The problem with these Asian instruments is the catalyzed polyester finish which makes it really difficult to remove the old neck and touch up the neck joint. If this wasn't a long-time friend who is in his late 70's and hasn't much money, I'd suggest he buy a new mandolin and make a lamp out of this one.
I thought Kentucky was Uncle Slim product? Might as well make a birdhouse of it. BUY AMERICAN
that's not hollerin'....just GOODSOUND advice.For a reasonable offer I'll sell him one of my home mades!!!! Bolt ons that actually play well!First one on the left is gone!Here's a pic.
Attachments:
Nice work Tim -- do they play and sound as good as they look???
Peace,
Donald
Don,I've been playin' and fine tuning them for months.Neck angles,bridges,nuts.......they ain't
perfect but that's 'cause I made 'em! They play well.Actually 2 of these are gone. I'm more attached to mandolas now for that manly midrage tone.
Saga owns them, but they are still made in China. This one is Japanese, tough. Thanks for the offer,but he likes F-style mandolins
Bob -

Sometimes cyanoacrylate is the best choice when you need some gap filling qualities and a good solid joint, particularly if there's any old glue or other contamination.

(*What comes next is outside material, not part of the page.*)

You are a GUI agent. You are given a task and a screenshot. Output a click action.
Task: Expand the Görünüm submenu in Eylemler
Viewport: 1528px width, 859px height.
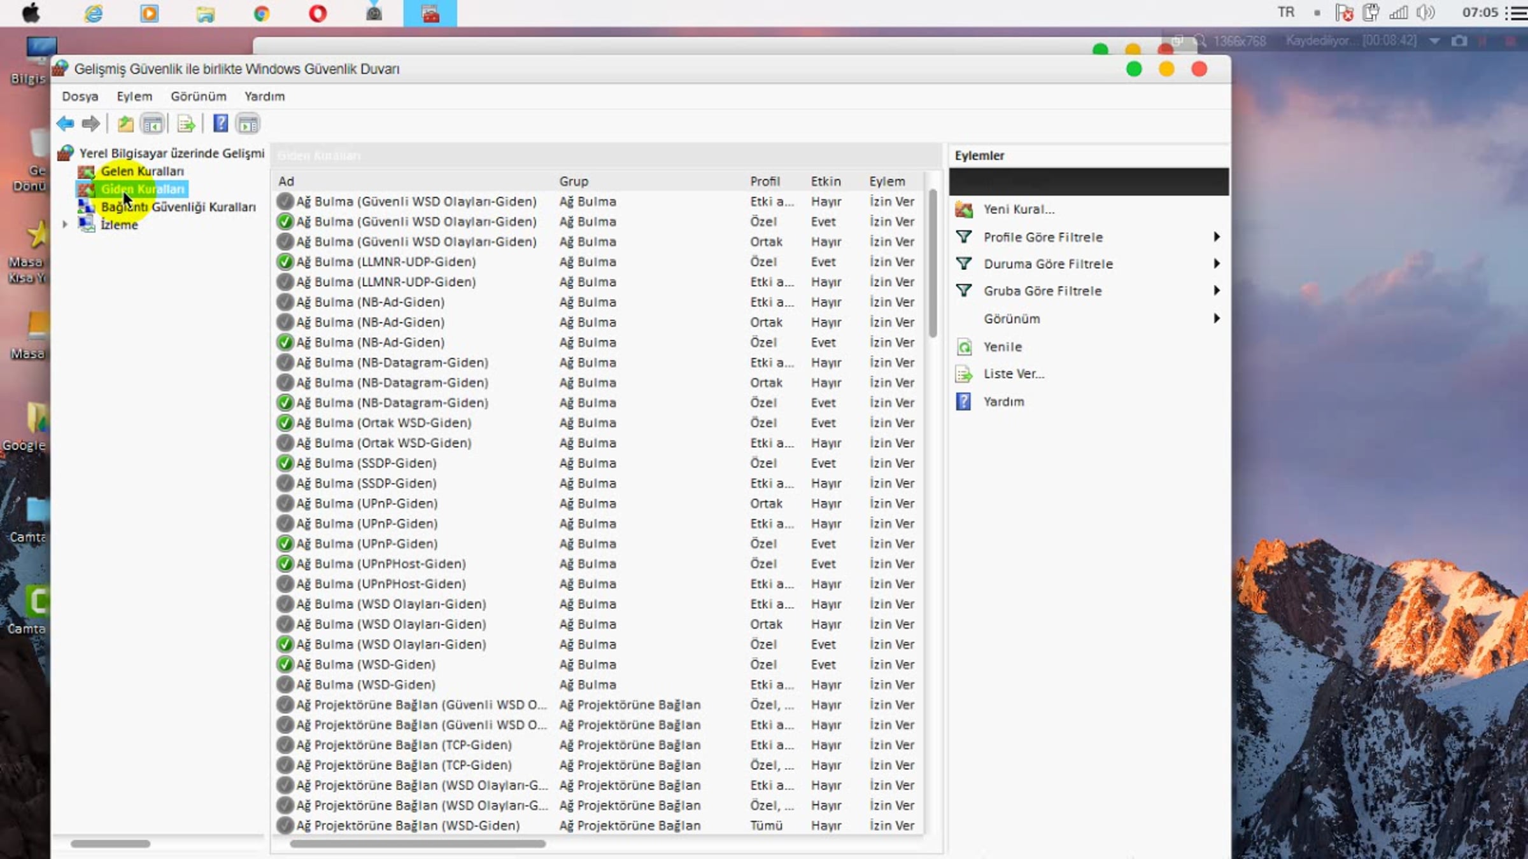coord(1217,318)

I think I'd go with a long overlay and skip any dowels or splines. There's precious little wood there.
any suggestion as to the best way for overlays on such a small thin area? I have it glued back with hide glue. I'm thinking instead a shallow scallop with a sander, I'll rasp a flat on each side of the crack and epoxy in a flat-bottomed overlay and re-profile the contour. Sunburst the finish to hide it.


This one was repaired with a full overlay that didn't extend down the neck very far. My preference would been to have run it down to the second fret. Additionally, it was done with Titebond and it failed utterly in a hot car.